Söylediğim şeyi umursamadan sigarasını yeniden dudaklarına götürdü ve derin bir nefes çektikten sonra dumanı dışarı verdi. Bu gece her zaman olduğundan daha fazla sessiz duruyordu. Hasta olmuş olmasından, canının biraz da olsun yanıyor olmasından korktum. O Zayn'di, benim aksime doğru düzgün hasta bile olmazdı. Hayatımda tanıdığım en güçlü insanlardandı. 

"Bu gece benimle konuşmayacak mısın?" Parmaklarımı dizlerimin üzerinde birleştirip dudaklarımı sarkıttım. Zayn, elindeki sigarayı yeniden dudaklarının arasına götürdü. Neler oluyordu ki? Hiçbir zaman sigarayı bu kadar hızlı içmezdi.

"Sadece biraz sessizliğe ihtiyacım var Kelsey." Ses tonu her zaman olduğundan sertti. Bu tavrı beni son konuşmamızda olanları düşünmeye itmişti. Ona kötü bir şey mi söylemiştim, ya da bilmeden bir şey mi yapmıştım bilmiyordum. Ben asla ona zarar verecek bir şey yapmazdım ki. O halde başka bir şeyi vardı ve eğer o her neyse Zayn'in canını çok fazla sıkıyordu.

Birkaç dakikalık sessizliğin ardından Zayn konuşmaya başladı. Elindeki sigarayı, masanın üzerindeki pizza kutusunda söndürmüştü.

"Kelsey, beni gerçekten seviyorsun, değil mi?" Beklenmedik sorusu karşısında, kalbim hızla çarpmaya başlamıştı. Bunu nereden çıkartıyordu ki? Onu elbette seviyordum, hem de her şeyden çok. Ama böyle bir soruyu durduk yere sorması beni şaşırmıştı. Bu gece, çok farklı şeyler olacakmış gibi hissediyordum.

Cevap vermeden beklediğim birkaç saniyenin ardından Zayn iki kaşını havaya kaldırmış benden bir cevap bekliyordu.

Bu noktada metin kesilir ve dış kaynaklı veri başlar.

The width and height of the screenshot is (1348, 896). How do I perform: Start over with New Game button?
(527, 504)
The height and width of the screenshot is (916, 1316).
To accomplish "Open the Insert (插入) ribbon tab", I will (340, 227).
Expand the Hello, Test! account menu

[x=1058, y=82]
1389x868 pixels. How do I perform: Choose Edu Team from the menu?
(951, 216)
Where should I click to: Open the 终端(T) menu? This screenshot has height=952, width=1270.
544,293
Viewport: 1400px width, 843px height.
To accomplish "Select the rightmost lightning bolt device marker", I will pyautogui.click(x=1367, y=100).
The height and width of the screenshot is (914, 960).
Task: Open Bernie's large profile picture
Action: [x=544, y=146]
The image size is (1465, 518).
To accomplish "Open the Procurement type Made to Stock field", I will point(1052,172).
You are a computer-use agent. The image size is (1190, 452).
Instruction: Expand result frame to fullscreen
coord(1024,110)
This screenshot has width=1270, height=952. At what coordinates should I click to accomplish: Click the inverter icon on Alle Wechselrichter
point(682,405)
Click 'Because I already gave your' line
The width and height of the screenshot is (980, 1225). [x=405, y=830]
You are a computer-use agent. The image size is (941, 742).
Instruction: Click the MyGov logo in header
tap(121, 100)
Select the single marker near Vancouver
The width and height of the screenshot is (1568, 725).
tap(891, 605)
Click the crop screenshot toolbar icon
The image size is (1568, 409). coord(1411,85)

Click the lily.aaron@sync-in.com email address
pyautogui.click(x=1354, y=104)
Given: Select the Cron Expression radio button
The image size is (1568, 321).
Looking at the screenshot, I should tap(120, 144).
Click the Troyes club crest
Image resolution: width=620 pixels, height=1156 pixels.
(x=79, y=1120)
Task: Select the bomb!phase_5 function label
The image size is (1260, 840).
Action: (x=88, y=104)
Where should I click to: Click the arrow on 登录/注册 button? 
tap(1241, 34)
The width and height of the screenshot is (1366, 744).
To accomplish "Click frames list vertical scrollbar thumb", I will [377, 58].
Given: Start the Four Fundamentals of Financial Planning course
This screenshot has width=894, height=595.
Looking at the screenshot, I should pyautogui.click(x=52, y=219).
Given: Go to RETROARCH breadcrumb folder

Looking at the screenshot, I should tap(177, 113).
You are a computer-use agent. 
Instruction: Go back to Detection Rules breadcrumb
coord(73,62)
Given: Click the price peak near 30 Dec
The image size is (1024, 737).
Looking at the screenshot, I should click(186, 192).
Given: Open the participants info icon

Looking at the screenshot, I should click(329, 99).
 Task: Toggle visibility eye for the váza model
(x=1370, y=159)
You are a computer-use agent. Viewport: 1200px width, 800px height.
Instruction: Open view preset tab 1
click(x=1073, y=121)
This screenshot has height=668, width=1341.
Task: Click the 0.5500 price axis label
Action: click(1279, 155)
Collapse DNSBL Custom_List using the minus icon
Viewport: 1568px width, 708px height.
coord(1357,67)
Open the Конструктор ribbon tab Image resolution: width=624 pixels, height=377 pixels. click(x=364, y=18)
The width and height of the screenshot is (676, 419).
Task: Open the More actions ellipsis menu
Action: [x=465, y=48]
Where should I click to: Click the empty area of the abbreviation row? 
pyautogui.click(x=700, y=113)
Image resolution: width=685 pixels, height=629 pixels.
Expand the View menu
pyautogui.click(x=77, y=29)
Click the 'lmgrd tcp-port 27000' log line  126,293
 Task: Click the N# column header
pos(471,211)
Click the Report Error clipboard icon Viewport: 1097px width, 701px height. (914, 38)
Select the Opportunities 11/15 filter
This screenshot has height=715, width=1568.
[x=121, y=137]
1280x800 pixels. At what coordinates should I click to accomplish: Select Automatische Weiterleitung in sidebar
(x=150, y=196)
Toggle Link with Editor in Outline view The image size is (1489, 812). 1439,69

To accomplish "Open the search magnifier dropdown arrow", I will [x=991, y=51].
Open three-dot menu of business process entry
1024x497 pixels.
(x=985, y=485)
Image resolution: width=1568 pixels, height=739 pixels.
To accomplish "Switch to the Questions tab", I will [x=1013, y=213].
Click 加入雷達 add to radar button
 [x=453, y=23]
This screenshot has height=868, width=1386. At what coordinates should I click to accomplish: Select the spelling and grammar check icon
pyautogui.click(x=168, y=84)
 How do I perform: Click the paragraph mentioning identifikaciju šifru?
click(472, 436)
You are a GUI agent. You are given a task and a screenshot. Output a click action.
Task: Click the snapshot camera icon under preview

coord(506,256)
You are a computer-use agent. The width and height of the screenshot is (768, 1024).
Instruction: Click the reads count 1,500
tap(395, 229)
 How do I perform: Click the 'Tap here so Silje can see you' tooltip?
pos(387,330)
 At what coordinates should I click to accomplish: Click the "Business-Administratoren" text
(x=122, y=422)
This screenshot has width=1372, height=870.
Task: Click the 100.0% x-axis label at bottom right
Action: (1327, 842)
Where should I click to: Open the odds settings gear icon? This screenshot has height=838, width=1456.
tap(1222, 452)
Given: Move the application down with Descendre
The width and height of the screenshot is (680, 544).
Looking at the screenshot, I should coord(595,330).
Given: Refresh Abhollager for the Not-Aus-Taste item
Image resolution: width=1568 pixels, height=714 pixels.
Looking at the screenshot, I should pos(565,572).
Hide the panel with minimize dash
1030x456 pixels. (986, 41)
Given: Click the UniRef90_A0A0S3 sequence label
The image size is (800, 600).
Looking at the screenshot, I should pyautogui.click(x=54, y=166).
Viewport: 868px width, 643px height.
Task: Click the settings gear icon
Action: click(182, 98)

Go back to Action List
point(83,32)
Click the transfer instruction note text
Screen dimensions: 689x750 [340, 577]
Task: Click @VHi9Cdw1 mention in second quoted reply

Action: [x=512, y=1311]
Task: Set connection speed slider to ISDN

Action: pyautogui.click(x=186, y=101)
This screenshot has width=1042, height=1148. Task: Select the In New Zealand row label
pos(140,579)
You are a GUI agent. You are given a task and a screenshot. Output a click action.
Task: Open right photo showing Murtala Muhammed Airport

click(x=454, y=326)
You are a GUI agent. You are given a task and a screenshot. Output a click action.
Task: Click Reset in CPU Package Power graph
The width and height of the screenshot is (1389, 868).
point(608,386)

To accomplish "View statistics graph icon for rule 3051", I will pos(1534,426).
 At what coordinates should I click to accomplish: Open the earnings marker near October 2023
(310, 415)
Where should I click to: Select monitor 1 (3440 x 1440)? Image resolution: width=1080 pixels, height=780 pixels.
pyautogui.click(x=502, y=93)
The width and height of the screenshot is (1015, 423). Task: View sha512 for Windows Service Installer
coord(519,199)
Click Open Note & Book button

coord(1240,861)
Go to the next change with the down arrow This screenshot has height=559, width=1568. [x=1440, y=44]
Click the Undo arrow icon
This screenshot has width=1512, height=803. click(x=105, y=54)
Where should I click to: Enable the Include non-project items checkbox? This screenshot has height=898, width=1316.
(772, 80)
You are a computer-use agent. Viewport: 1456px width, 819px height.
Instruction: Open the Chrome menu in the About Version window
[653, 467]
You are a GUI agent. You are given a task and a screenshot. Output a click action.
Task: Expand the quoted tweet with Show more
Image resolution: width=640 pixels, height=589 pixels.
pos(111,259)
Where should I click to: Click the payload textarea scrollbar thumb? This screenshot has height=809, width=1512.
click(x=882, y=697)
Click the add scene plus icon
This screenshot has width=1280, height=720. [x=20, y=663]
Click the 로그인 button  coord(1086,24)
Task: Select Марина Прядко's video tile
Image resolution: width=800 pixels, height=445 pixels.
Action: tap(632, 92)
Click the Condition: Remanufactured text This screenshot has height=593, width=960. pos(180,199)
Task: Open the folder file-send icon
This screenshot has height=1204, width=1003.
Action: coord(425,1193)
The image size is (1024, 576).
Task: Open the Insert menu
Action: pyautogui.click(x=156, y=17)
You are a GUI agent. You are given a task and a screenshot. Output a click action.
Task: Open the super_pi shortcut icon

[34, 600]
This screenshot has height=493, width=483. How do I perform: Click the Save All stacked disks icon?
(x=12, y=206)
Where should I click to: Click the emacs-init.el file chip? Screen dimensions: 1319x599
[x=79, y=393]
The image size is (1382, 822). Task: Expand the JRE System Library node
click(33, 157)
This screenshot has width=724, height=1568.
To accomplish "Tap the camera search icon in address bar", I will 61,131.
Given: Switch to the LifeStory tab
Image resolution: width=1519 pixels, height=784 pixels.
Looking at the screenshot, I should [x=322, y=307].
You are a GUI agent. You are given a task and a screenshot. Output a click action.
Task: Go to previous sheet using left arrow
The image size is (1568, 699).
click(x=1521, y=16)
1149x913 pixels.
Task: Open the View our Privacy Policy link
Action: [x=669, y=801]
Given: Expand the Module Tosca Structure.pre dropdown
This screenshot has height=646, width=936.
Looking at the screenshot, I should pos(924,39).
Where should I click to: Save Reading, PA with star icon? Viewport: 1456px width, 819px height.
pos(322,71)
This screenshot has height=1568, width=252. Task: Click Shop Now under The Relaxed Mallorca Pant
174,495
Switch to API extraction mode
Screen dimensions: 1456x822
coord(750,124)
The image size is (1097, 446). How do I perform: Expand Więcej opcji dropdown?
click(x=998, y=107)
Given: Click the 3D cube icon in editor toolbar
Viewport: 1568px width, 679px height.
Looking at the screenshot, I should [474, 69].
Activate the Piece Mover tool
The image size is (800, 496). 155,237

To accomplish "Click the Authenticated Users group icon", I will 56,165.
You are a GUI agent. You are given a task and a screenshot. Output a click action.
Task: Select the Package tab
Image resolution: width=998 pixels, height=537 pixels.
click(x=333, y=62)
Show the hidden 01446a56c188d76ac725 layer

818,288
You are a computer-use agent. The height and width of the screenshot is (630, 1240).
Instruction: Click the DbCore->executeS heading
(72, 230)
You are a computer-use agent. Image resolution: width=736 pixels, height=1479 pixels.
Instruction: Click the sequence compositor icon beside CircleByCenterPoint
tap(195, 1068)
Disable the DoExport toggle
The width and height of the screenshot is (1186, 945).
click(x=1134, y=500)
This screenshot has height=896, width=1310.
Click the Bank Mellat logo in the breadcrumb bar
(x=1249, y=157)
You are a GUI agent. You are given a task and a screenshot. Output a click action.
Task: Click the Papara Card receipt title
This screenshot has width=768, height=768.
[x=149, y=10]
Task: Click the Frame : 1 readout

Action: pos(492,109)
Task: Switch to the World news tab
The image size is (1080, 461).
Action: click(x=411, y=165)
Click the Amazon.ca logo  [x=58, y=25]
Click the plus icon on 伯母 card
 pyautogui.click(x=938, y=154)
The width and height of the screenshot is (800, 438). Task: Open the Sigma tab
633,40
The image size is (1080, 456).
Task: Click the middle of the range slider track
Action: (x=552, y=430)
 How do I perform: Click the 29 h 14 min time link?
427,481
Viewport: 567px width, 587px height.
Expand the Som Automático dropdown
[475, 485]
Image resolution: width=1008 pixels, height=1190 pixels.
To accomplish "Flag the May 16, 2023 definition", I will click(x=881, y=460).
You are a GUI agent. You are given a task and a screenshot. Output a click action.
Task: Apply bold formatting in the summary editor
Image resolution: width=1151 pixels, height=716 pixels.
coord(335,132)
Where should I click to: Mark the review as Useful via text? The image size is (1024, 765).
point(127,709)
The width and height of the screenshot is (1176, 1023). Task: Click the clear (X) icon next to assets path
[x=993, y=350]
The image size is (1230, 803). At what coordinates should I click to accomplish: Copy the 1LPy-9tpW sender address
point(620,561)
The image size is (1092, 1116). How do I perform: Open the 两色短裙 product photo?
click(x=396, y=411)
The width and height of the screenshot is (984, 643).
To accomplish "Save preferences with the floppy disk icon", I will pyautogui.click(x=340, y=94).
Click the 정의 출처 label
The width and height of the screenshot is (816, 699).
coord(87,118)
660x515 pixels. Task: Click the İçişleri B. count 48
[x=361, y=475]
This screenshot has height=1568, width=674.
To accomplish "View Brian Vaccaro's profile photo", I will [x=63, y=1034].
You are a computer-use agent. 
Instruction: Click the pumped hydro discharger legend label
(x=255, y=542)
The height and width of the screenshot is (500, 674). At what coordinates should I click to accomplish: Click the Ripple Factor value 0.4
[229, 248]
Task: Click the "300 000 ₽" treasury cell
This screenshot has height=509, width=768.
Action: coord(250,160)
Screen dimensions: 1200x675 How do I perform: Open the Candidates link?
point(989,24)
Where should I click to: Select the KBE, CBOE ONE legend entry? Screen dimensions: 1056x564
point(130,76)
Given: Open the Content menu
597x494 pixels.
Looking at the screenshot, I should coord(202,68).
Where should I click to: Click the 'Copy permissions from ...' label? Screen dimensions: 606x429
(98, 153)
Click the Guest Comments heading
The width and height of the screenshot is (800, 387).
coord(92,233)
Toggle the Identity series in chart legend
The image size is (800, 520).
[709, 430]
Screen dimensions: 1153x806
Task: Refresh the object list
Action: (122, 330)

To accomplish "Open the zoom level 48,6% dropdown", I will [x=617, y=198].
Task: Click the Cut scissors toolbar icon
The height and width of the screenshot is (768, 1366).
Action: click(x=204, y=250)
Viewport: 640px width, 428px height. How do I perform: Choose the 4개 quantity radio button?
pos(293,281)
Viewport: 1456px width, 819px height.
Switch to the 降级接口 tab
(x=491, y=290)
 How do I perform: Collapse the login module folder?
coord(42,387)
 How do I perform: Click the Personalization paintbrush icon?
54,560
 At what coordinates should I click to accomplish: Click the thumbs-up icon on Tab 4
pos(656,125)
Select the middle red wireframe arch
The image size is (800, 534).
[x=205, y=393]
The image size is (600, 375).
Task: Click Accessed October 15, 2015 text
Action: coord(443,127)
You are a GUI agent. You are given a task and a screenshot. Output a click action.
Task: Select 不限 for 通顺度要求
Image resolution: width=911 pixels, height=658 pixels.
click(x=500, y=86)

"Seni tabii ki seviyorum Zayn, sen benim arkadaşımsın." Yalan söylemiştim. Evet, onu gerçekten çok seviyordum ama arkadaş olarak değil. Neyse ki, normalde olanın aksine yalan söylerken sesim titrememişti.

"Beni ne olursa olsun yine de desteklersin, değil mi? Bana inanırsın?" Elini yavaşça parmaklarımın üzerine koyup bir süre orada öylece gözlerimin içine baktı. Pekala, tüm bunlar gerçekten hiç iyi durmuyor.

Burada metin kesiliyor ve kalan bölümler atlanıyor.